Monday, December 19, 2005

Island Dream

Jesse Earle Bowden is a retired editor of the Pensacola News Journal. In person, he is a gentle, good man justly known as the "Father of Gulf Islands National Seashore."

Forty some years ago, Bowden courageously put the newspaper at the head of a bitter fight with powerful local politicians and monied interests who opposed setting aside Santa Rosa Island for a national park. At the time, real estate development interests had visions -- and, indeed, a very specific blueprint -- for building a honky-tonk Disneyland penned by high-rise condos and hotels all the way down the 40-mile string of sand from Fort Pickens to Destin.

In the end, a compromise was struck.

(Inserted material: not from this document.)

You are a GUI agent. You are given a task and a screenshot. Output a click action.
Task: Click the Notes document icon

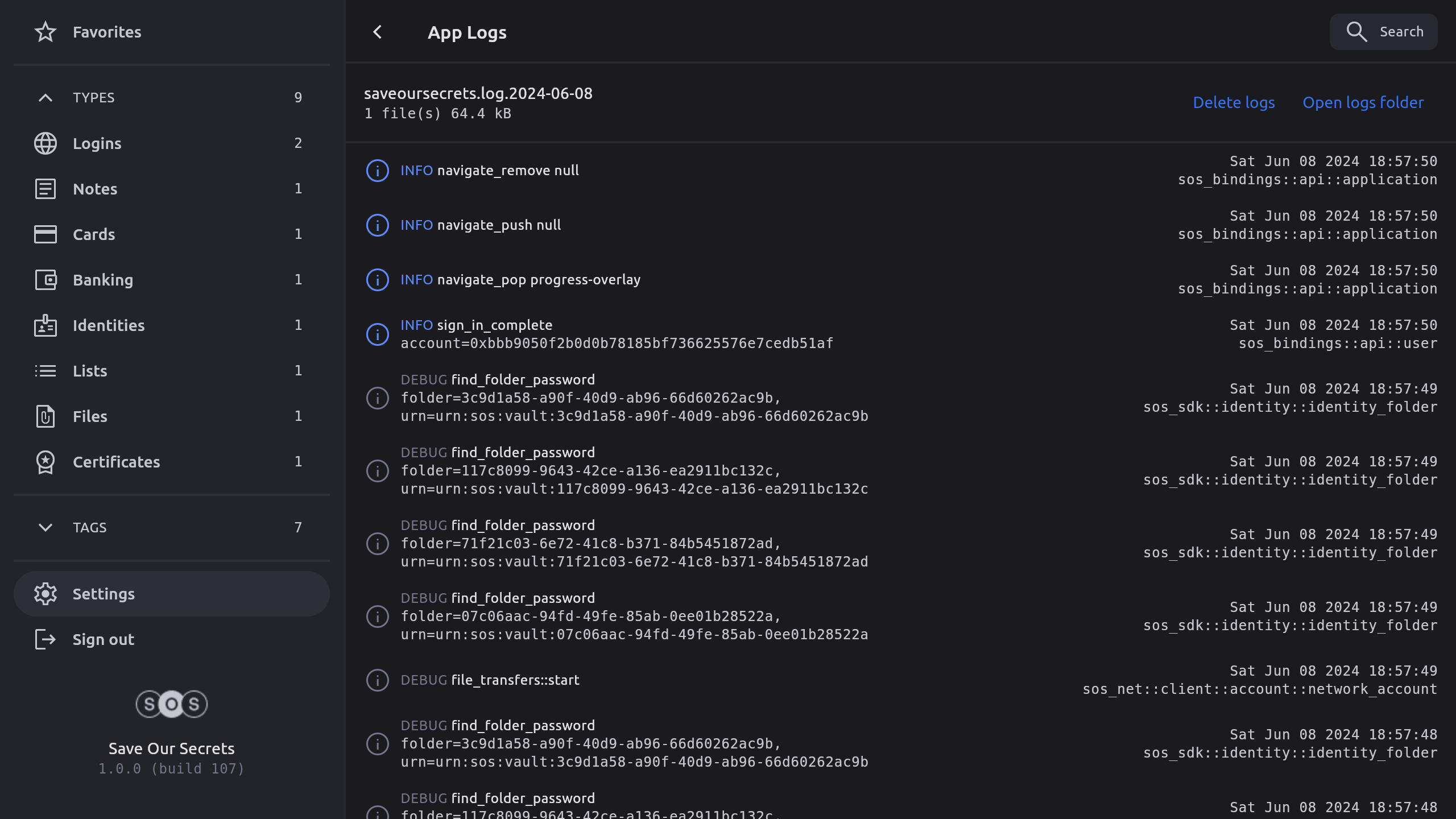(46, 189)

Roughly half of the island was set aside to become part of the National Seashore Park. The rest became Pensacola Beach and Navarre Beach. You can read Bowden's fascinating reminiscence about it all in a modest paperback book titled Gulf Islands National Seashore: The Sands of Time.

To memorialize Bowden's key role in saving part of the island from the bulldozers, a few years ago an 8-mile stretch of Highway 399 that passes through GINS was renamed "J. Earle Bowden Way." It seemed an ironic tribute, since Bowden has the reputation of being a vocal critic of rapacious commercial island development and the infrastructure that supports it. "J. Earle Bowden Way" begins at the gigantic Portofino Resorts complex rising at the east end of Pensacola Beach and comes to an end at the limits to condo-covered Navarre Beach.

This past weekend, from the comfortable distance of retirement Mr. Bowden contributed another op-ed piece in his unique style that some consider poetic and others a hopeless muddle. This one is about the unresolved debate over what to do about the semi-permanently washed-out road to Fort Pickens.

Who knows what he really thinks about the issue? At a first read, and a second and a third, it's hard to tell. Even the poor soul who was assigned to give Bowden's article a title -- Debate Over Roads or Beach Nightmare? -- seems to have been mystified.

The root of the problem isn't really with Mr. Bowden's singular writing style, though. It's the Fort Pickens dilemma itself. As with larger problems posed by a heightening hurricane cycle, warming oceans, fast-disappearing petroleum reserves, and global climate change itself, there does not seem to be any good solution.

All the options are unhappy ones. Every solution contains its own nightmare.

Perhaps that's what Bowden means when he says his dream turned into a nightmare.